When applying the method of manufactured solutions (MMS) on computational fluid dynamic software, determining the exact solutions and source terms for finite volume codes where the stored value is an integrated average over the control volume is non-trivial and not frequently discussed. MMS with discontinuities further complicates the problem of determining these values. In an effort to adapt the standard MMS procedure to solutions that contain discontinuities we show that Newton–Cotes and Gauss quadrature numerical integration methods exhibit high error, first order limitations. We propose a new method for determining the exact solutions and source terms on a uniform structured grid containing shock discontinuities by performing linearly and quadratically exact transformations on split cells.
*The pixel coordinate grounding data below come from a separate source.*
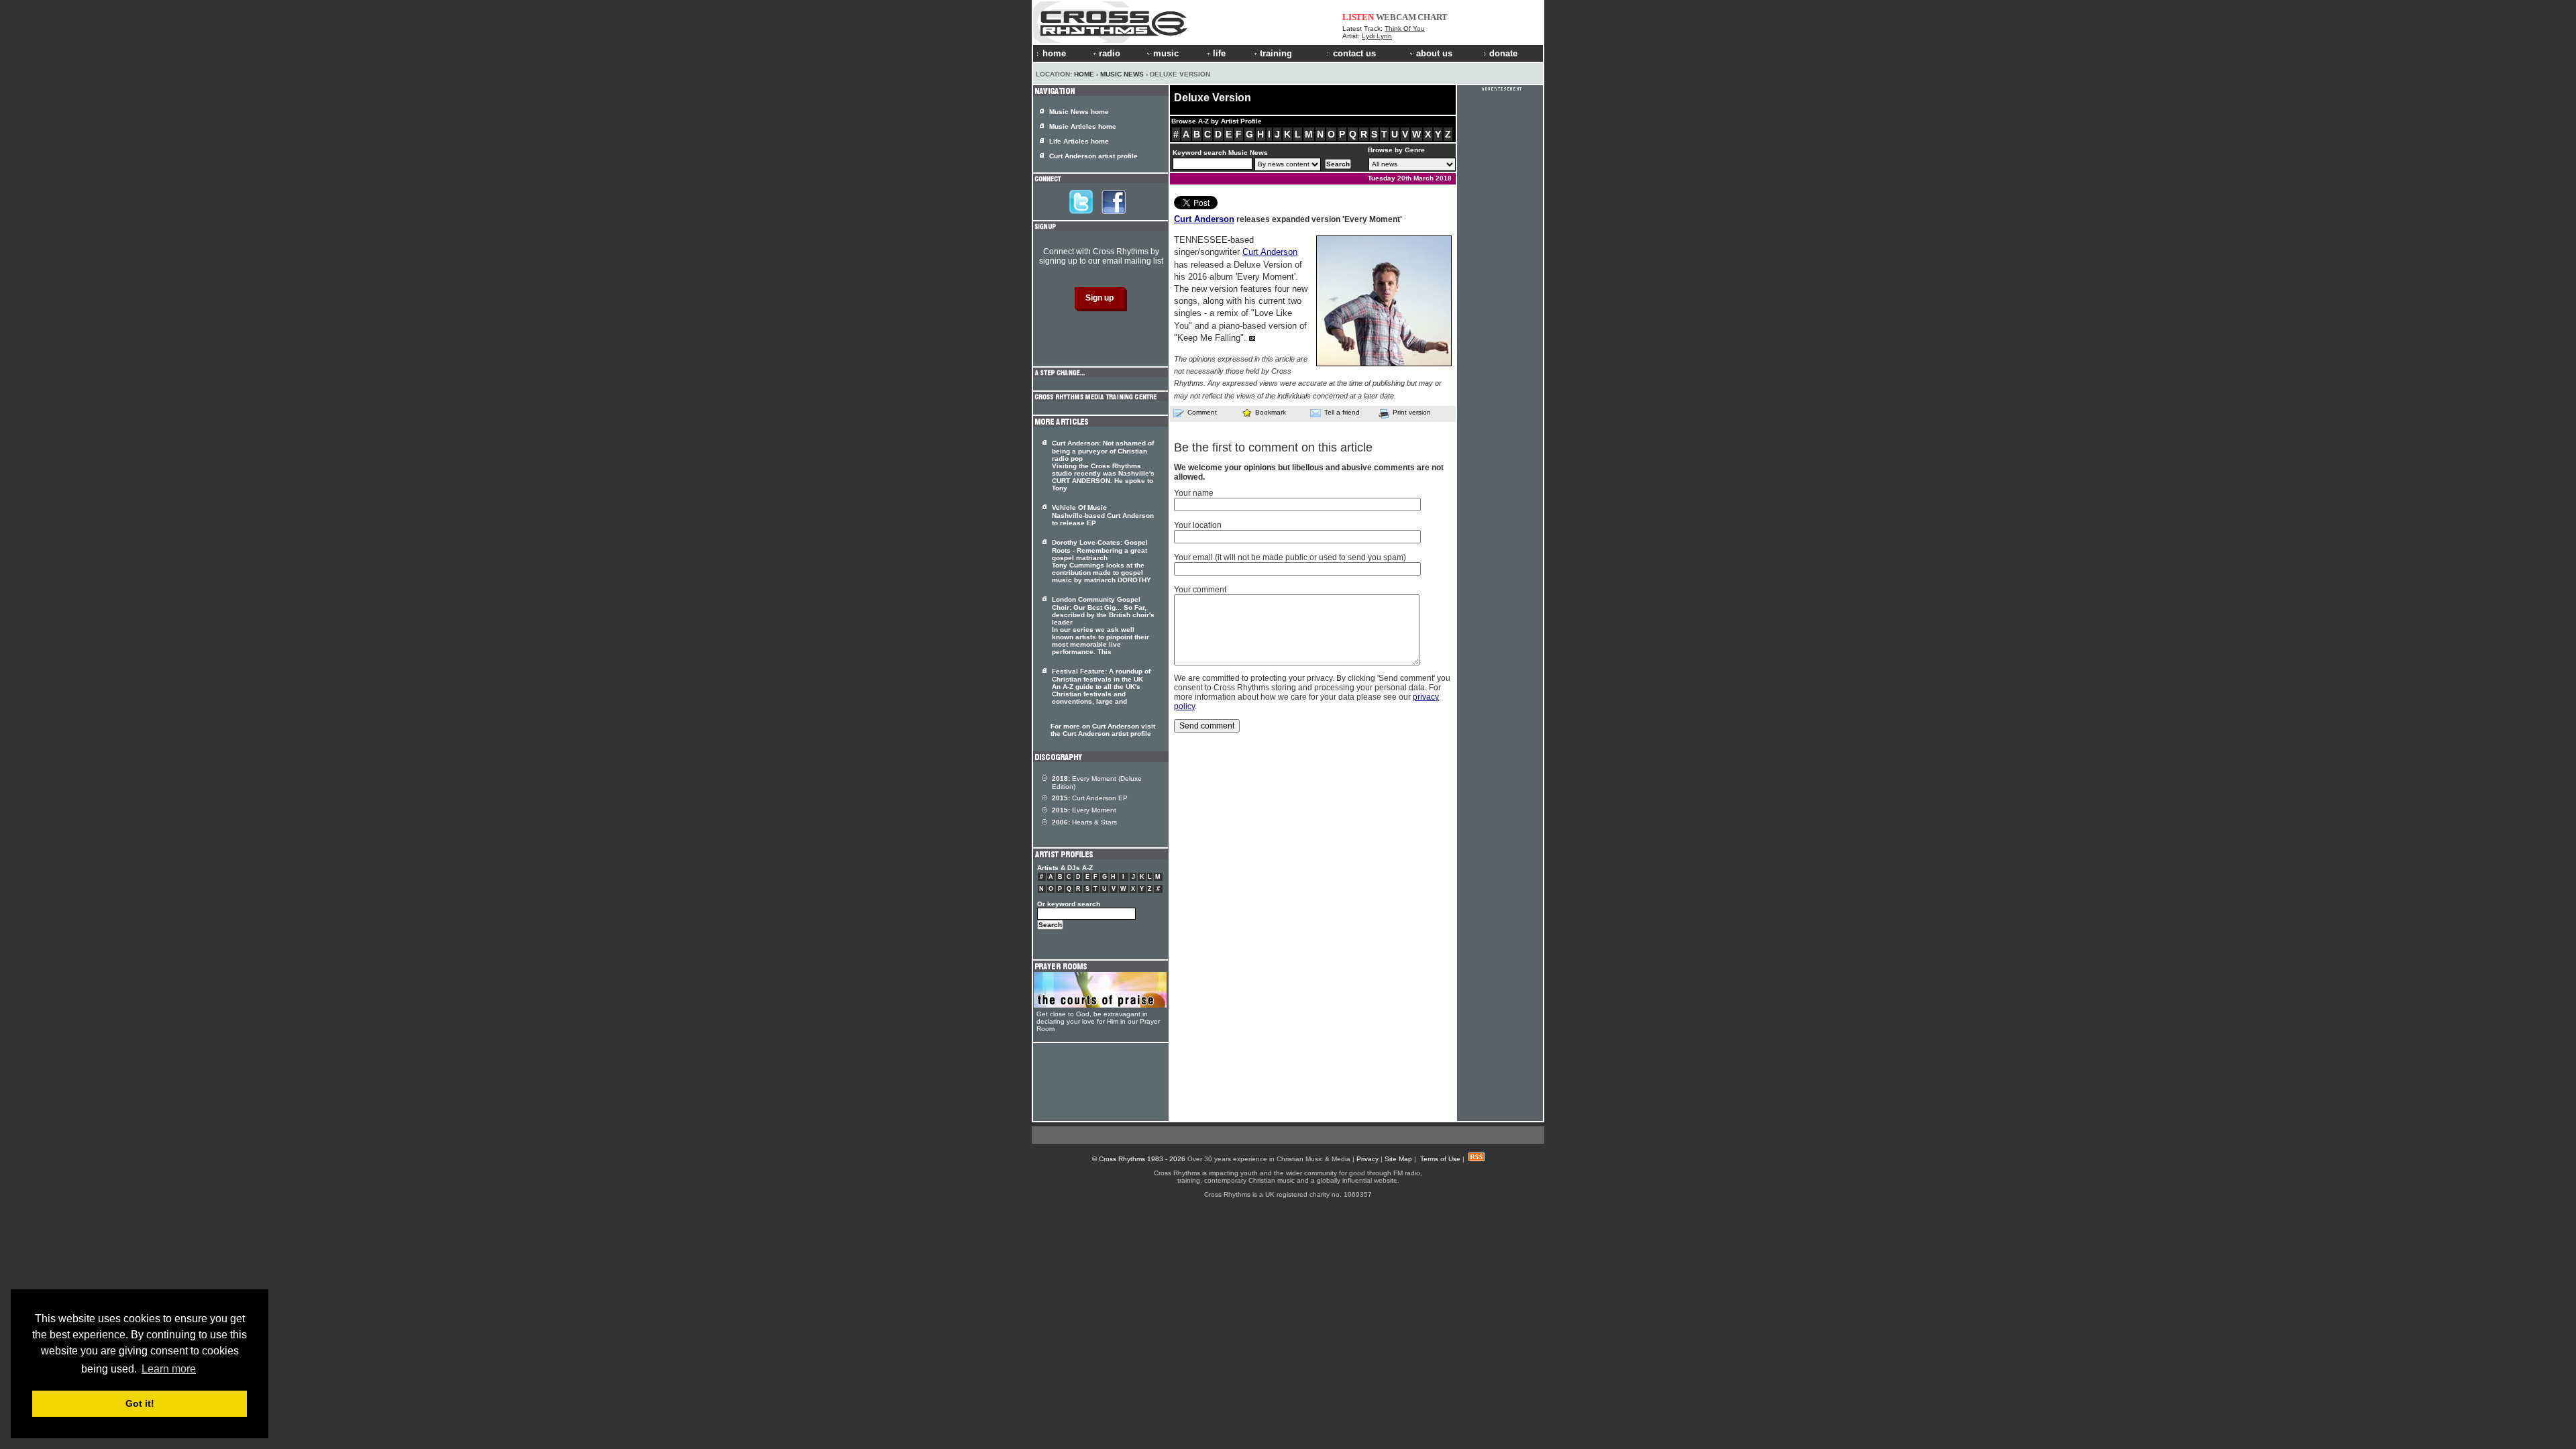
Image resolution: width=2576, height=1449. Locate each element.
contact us (1354, 53)
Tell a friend (1342, 412)
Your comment (1200, 589)
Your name (1194, 493)
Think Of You (1405, 28)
Transformations are performed on triangular and quadrilateral elements of a systematically divided discontinuous cell. Using a quadratic transformation in conjunction with a nine point Gauss quadrature method, a minimum of 4th order accuracy is achieved for fully general solutions and shock shapes. A linear approximation of curved shocks is also experimentally shown to be 2nd order accurate. The numerical integration method is then applied to a CFD code using simple discontinuous manufactured solutions which return consistent 1st order convergence values. The result is an important step towards being able to use MMS to verify solutions with discontinuities. This work also highlights the use of higher order numerical integration techniques for continuous and discontinuous solutions that are required for MMS on higher order finite volume codes.